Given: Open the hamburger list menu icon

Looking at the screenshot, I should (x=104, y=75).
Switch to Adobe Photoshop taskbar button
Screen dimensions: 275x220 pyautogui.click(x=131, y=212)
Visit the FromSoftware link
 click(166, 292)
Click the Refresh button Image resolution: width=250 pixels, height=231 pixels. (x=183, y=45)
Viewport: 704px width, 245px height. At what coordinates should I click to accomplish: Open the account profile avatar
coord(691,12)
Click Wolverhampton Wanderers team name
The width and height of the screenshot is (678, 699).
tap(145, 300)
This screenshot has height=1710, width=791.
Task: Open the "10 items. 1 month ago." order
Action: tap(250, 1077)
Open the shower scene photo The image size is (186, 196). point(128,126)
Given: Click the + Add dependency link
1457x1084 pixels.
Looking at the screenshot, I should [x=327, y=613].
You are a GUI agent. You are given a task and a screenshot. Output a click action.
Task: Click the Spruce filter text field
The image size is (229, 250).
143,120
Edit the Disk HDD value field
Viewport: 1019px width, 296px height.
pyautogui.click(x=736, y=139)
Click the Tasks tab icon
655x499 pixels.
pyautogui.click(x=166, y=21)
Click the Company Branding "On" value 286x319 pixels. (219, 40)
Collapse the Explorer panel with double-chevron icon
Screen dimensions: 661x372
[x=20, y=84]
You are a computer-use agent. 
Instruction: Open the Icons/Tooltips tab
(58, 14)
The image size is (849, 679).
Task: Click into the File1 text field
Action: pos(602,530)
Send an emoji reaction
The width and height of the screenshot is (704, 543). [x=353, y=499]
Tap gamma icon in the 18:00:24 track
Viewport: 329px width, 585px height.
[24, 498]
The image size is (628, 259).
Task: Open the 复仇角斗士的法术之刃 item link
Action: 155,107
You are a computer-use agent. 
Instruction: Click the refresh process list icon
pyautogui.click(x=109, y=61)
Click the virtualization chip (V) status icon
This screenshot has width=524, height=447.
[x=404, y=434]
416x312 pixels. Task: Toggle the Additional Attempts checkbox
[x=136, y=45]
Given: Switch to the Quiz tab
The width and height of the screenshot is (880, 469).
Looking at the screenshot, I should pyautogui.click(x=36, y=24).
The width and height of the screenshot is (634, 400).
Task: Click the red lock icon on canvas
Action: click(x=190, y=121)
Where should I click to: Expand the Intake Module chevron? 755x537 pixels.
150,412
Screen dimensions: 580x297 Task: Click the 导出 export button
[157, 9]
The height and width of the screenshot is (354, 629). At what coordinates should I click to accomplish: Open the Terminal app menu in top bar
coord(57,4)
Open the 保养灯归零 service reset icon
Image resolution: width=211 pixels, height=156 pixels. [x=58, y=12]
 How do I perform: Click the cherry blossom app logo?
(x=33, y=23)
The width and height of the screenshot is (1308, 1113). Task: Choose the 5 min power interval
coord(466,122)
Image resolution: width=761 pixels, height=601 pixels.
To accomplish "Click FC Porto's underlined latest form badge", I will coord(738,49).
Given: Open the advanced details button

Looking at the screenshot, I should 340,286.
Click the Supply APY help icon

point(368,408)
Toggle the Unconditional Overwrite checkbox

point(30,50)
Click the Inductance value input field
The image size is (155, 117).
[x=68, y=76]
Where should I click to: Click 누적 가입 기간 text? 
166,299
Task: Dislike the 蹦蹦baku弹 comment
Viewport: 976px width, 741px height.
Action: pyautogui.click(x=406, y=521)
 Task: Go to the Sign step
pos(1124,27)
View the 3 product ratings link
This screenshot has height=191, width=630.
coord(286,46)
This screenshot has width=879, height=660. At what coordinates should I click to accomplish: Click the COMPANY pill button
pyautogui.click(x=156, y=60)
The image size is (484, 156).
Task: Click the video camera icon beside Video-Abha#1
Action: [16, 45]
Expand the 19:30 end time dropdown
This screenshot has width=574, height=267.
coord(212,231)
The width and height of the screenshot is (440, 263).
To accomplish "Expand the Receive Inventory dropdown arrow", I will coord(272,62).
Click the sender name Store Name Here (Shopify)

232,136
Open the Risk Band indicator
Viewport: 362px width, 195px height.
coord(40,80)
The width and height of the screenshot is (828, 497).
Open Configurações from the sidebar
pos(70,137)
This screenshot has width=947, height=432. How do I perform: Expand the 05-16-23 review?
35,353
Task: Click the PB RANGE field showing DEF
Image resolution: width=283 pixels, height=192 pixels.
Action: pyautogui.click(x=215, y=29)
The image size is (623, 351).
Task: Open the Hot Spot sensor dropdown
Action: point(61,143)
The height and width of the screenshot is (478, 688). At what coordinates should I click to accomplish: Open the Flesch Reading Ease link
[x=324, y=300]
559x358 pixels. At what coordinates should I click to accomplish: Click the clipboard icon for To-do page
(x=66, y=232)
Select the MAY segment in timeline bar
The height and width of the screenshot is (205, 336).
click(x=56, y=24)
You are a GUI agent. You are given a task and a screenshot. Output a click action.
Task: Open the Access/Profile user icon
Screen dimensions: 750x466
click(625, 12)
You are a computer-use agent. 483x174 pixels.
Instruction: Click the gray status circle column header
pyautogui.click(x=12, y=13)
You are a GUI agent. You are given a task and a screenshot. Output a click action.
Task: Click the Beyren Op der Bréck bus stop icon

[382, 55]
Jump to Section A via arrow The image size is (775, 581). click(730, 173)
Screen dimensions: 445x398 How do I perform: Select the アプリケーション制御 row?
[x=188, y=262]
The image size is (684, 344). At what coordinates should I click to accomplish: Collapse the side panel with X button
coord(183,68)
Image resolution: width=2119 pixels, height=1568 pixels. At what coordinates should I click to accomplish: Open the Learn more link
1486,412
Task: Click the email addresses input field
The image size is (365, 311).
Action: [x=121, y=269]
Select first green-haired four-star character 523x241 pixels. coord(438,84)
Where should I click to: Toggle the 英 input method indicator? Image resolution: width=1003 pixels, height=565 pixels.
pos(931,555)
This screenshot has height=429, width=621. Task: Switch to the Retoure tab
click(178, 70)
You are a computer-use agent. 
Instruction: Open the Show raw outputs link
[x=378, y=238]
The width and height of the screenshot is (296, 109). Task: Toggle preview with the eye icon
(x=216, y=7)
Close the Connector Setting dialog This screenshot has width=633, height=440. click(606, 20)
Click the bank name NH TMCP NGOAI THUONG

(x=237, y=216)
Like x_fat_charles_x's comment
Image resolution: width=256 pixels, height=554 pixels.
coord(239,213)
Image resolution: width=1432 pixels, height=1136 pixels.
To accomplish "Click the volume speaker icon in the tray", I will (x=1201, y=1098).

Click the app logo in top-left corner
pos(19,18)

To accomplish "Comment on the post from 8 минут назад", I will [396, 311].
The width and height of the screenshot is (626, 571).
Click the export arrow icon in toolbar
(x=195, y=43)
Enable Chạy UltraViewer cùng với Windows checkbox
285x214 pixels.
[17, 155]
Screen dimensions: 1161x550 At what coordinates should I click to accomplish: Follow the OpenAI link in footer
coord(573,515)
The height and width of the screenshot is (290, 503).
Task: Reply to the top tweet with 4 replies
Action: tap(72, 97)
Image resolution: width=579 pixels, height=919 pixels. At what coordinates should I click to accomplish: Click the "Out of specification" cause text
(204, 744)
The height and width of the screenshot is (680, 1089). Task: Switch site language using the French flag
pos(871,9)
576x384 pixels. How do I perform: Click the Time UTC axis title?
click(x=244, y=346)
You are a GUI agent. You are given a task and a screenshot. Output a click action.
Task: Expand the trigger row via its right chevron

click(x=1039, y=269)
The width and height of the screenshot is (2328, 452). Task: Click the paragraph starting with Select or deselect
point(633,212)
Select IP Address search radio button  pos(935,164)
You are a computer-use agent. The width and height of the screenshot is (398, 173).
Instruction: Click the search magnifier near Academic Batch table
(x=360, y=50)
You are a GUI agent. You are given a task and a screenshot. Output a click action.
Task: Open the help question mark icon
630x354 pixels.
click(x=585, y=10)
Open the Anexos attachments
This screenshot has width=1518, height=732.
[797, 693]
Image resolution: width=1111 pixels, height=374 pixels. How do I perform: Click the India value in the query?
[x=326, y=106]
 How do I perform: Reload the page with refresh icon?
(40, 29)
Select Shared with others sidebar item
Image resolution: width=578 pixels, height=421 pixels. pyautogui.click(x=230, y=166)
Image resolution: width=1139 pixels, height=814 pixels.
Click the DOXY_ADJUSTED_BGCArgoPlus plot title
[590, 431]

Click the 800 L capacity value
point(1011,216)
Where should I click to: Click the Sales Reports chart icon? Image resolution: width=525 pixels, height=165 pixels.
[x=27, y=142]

Work required —
Above are the records; from them, give again exactly the lines from the one containing "The image size is (229, 250)." to the one containing "Given: Switch to the Quiz tab", both lines included, and nothing more.

Written response —
The image size is (229, 250).
143,120
Edit the Disk HDD value field
Viewport: 1019px width, 296px height.
pyautogui.click(x=736, y=139)
Click the Tasks tab icon
655x499 pixels.
pyautogui.click(x=166, y=21)
Click the Company Branding "On" value 286x319 pixels. (219, 40)
Collapse the Explorer panel with double-chevron icon
Screen dimensions: 661x372
[x=20, y=84]
You are a computer-use agent. 
Instruction: Open the Icons/Tooltips tab
(58, 14)
The image size is (849, 679).
Task: Click into the File1 text field
Action: pos(602,530)
Send an emoji reaction
The width and height of the screenshot is (704, 543). [x=353, y=499]
Tap gamma icon in the 18:00:24 track
Viewport: 329px width, 585px height.
[24, 498]
The image size is (628, 259).
Task: Open the 复仇角斗士的法术之刃 item link
Action: 155,107
You are a computer-use agent. 
Instruction: Click the refresh process list icon
pyautogui.click(x=109, y=61)
Click the virtualization chip (V) status icon
This screenshot has width=524, height=447.
[x=404, y=434]
416x312 pixels. Task: Toggle the Additional Attempts checkbox
[x=136, y=45]
Given: Switch to the Quiz tab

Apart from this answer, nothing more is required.